While adults may argue the pro and cons of community control versus community stewardship (decentralization) the children and teachers of the schools have been part of a growing educational disaster. The 201 Complex Area should show signs of classroom difficulty because at the first and second line of supervision the district has been virtually stripped of the kind of creative, able, energetic leadership that is needed. Applicants from civil service tests have proven an uninspired lot who mouth platitudes to disguise questionable attitudes or who are interested in the "children" for purposes of research subjects. For the entire District 4, (Harlem) in 1966, 4 out of 10 students (44%) were reading two or more years below grade level.

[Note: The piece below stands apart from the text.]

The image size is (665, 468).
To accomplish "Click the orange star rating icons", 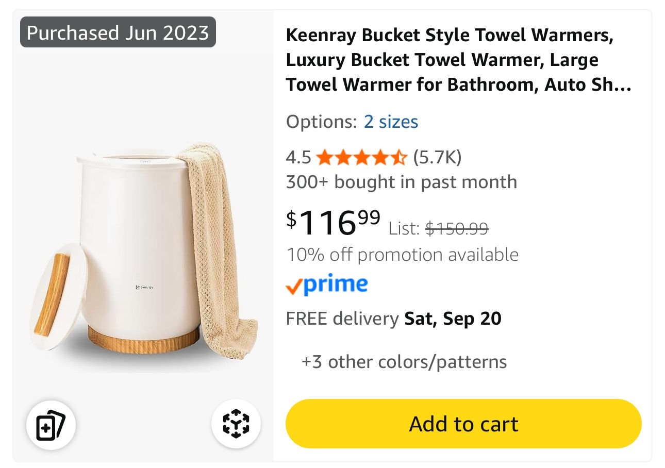I will (x=362, y=157).
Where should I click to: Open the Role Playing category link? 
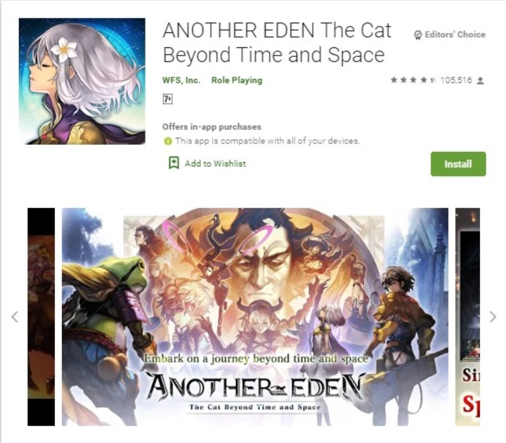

Superficial observation would suggest that since no coordinated organized efforts have been attempted, remedies should not be expected. 

In a community of so-called disadvantaged students and a school population of 2,900 to 3,400 students, there are no health counselors, no classes for visually handicapped children, and but one class for the intellectually gifted-on the intermediate school level. In that vast area there is but one evening adult center. 

Educational experiments in progress are as scarce as hens' teeth-two classes of pre-primary, CRMD (Children with Retarded Mental Development) and the project for the Institute for Developmental Studies. The full complement of students in the five schools in the special programs number less than 400, or fewer than one pupil in seven. Thus, the very children whom all the educators claim they feel "so sorry for" are in fact the ones for whom the educators, of the old order, do so little for. 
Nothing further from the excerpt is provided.